YOUR GOAL: Write out the line that holds "Viewport: 1877px width, 1073px height." together with every line that follows it to the end of the material below, exactly. Omit the pictures.
== Segment start ==
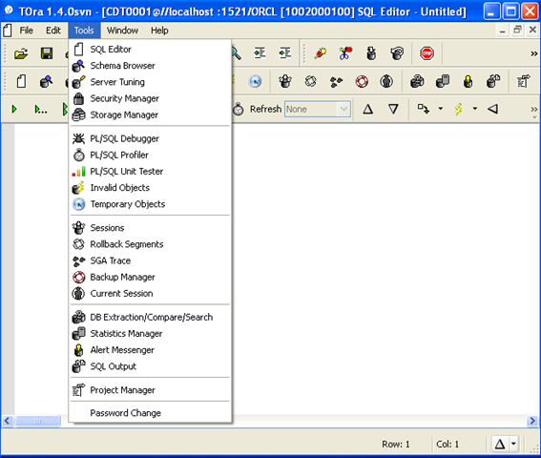The width and height of the screenshot is (541, 458).
Task: Click the green execute statement arrow
Action: click(x=14, y=110)
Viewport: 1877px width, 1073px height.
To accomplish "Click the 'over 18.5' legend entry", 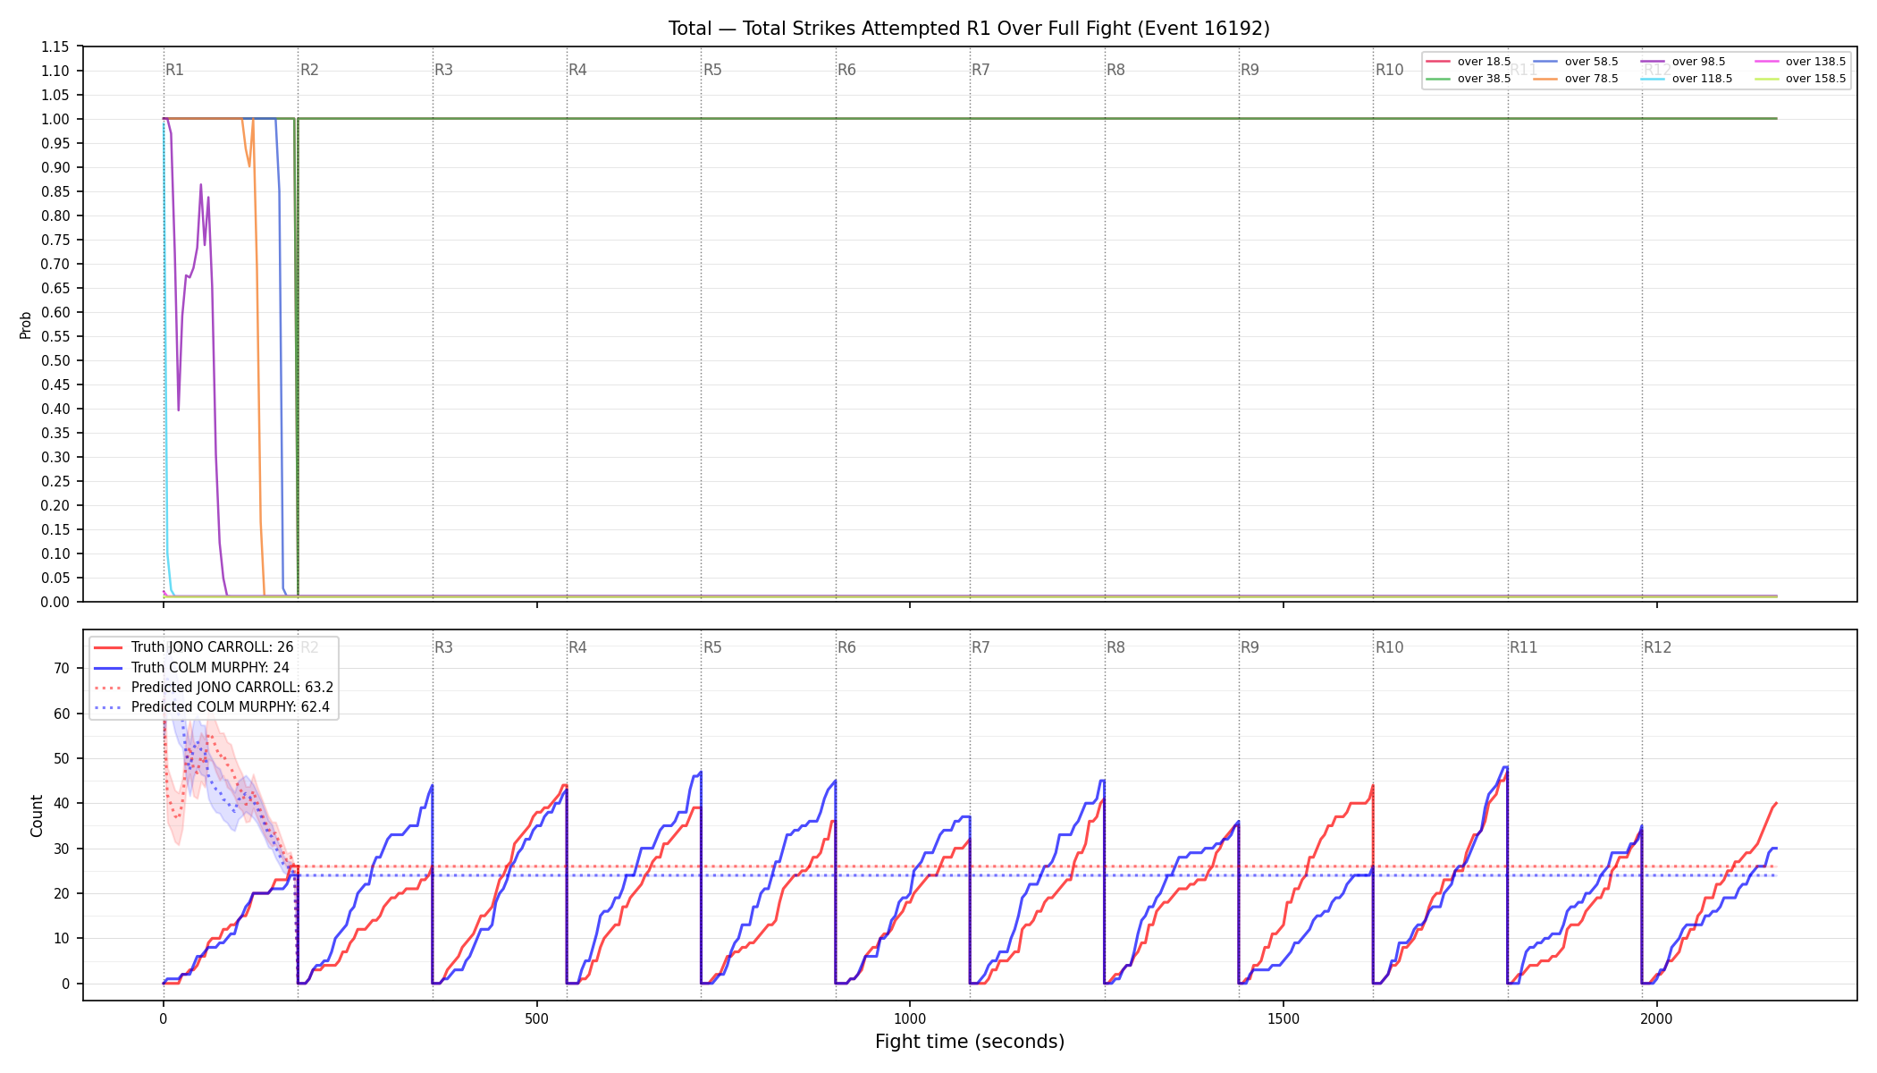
== Segment end ==
TASK ANSWER:
Viewport: 1877px width, 1073px height.
To accomplish "Click the 'over 18.5' legend entry", 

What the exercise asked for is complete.